Seorang ahli dari Rio de Janeiro yaitu Dr Claudio Gil Araujo telah melakukan eksperimen untuk memperkirakan waktu kematian seseorang atau batas usia seseorang. Dari hasil penelitiannya itu ternyata ada cara mudah untuk memprediksi batas usia seseorang tanpa menggunakan alat canggih dan ribet. Berikut adalah caranya:
1. Siapkan matras sebagai alas untuk duduk bersila dan alat bantu yang dapat membantu anda jika terjatuh dari posisi berdiri.
2. Siapkan tubuh dalam posisi berdiri kemudian duduk bersila diatas matras kemudian berdiri kembali.
3. Amati berapa bantuan yang telah digunakan selama melakukan kegiatan itu. Bantuan yang dimaksud bisa berupa gerakan tangan atau gerakan kaki yang dapat mendorong tubuh agar tidak terjatuh. Berikut adalah pemberian poin dalam gerakan ini:
- Jika seseorang dari posisi berdiri kemudian bersila tanpa menggunakan bantuan gerakan tangan atau dorongan tubuh maka poin yang didapat adalah 5
- Jika seseorang dari posisi bersila kemudian berdiri tanpa menggunakan bantuan gerakan tangan atau dorongan tubuh maka poin yang didapat adalah 5
- Namun jika seseorang dalam dua gerakan itu menggunakan bantuan gerakan tangan atau dorongan tubuh maka poin yang didapat adalah 3 atau kurang.
Jika seseorang menadapatkan poin 5 maka resiko mengalami kematian dalam waktu dekat akan kecil, sedangkan orang yang mendapatkan poin 3 atau kurang maka resiko mengalami kematian dengan cepat lebih besar.
Inilah caranya untuk memperkirakan waktu kematian dan cara ini sangat mudah dipraktekkan oleh setiap orang.

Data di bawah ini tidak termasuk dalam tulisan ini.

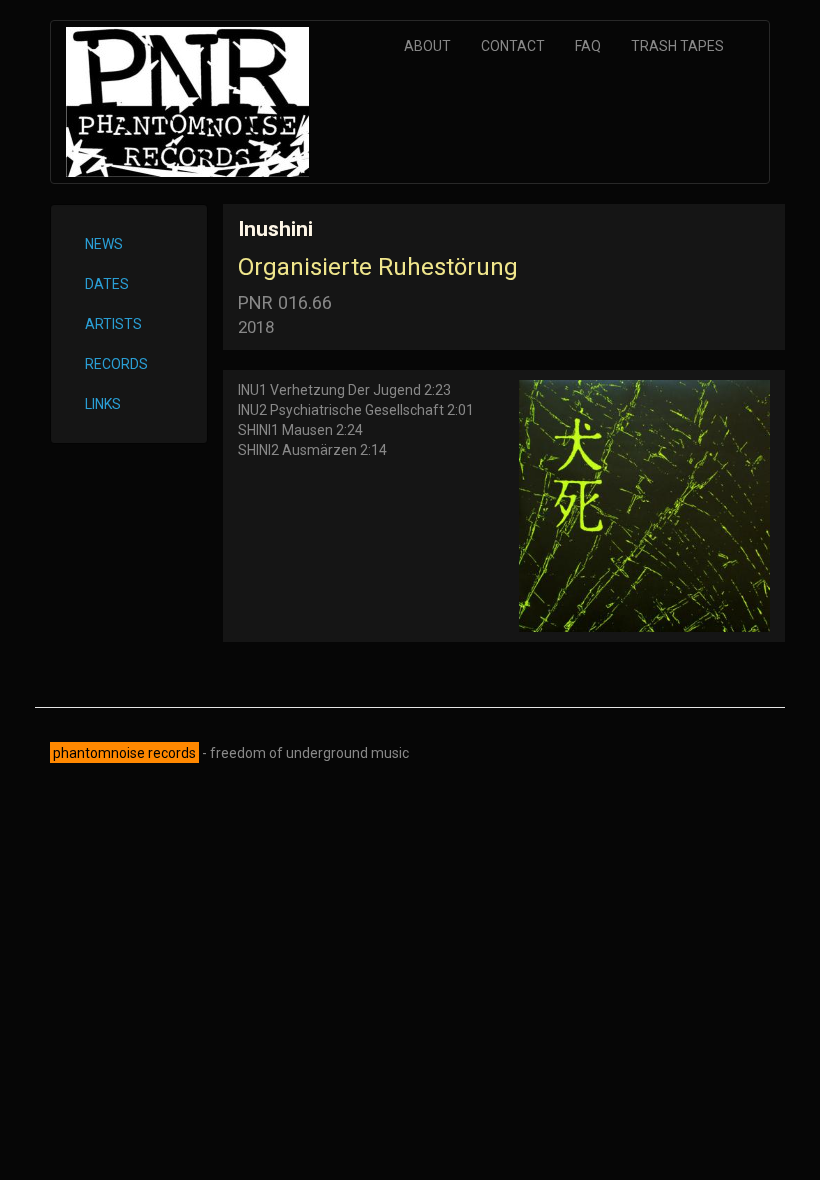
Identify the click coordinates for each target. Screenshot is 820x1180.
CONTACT (513, 46)
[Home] (195, 102)
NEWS (104, 244)
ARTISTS (113, 324)
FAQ (588, 46)
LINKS (103, 404)
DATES (107, 284)
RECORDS (116, 364)
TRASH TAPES (677, 46)
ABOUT (427, 46)
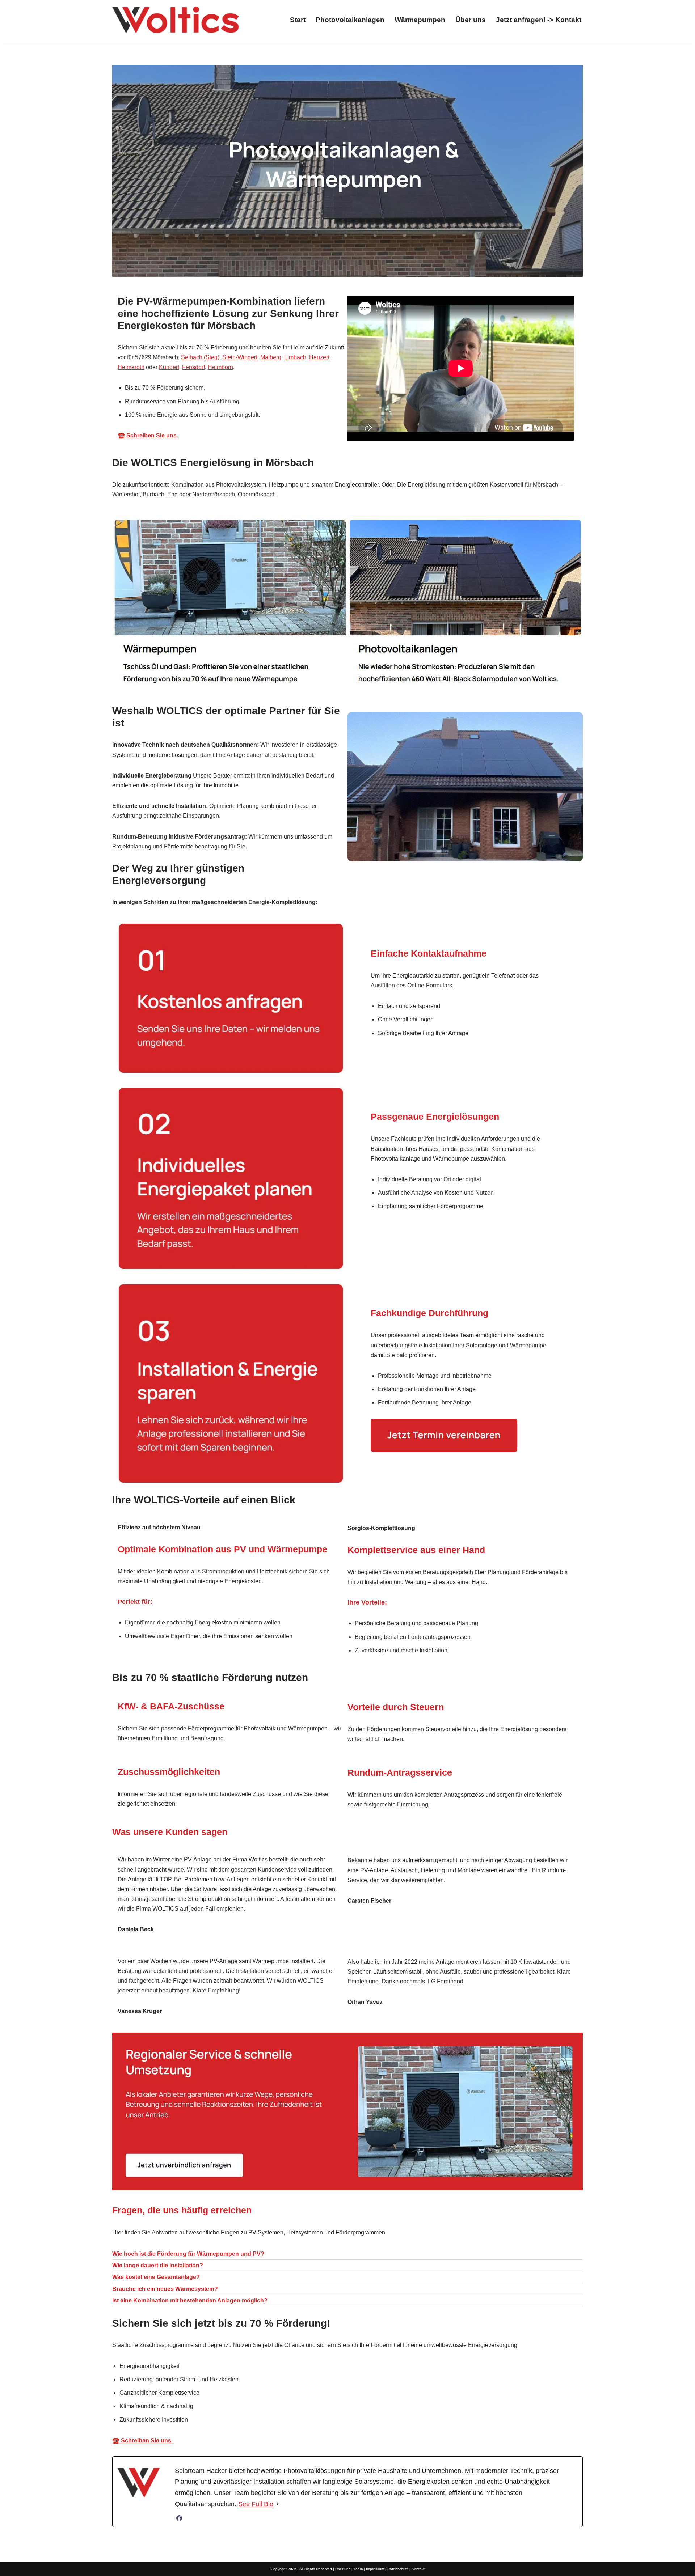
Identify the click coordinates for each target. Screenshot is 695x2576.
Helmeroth (131, 367)
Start (298, 20)
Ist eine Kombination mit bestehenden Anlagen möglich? (190, 2300)
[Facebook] (179, 2518)
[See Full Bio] (277, 2504)
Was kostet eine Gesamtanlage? (156, 2277)
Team (358, 2569)
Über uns (470, 20)
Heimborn (220, 367)
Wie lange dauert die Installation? (157, 2265)
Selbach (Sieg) (200, 357)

Dr Claudio Gil Araujo telah melakukan eksperimen dan pengamatan terhadap 2.000 orang laki-laki pasiennya yang telah berusia paruh baya. Dalam pengamatan yang telah dilakukan selama enam tahun, didapatkan kesimpulan bahwa orang yang mampu berdiri kemudian duduk bersila tanpa menggunakan bantuan apapun memiliki umur yang lebih lama dibandingkan dengan orang yang tidak mampu melakukan hal itu. Selama penelitian itu didapatkan sebanyak 159 partisipan meninggal dunia dan rata-rata yang meninggal itu adalah mereka yang tidak mampu melakukan berdiri kemudian duduk bersila tanpa menggunakan bantuan. Hal ini dapat membuktikan bahwa waktu kematian dapat diperkirakan dengan cara berdiri kemudian duduk bersila yang merupakan cara sangat efektif dan mudah dipraktekkan dirumah.
Menurut Dr Claudio Gil Araujo, fleksibilitas dan kekuatan otot serta rasio dari kekuatan otot dengan berat badan tidak hanya dapat berpengaruh pada kesehatan seseorang tetapi juga berpengaruh pada harapan hidup seseorang.
Itulah cara sederhana memperkirakan waktu kematian anda yang mudah dipraktekkan dirumah untuk mengetahui besarnya harapan hidup atau memprediksi waktu kematian anda. Selamat mencoba.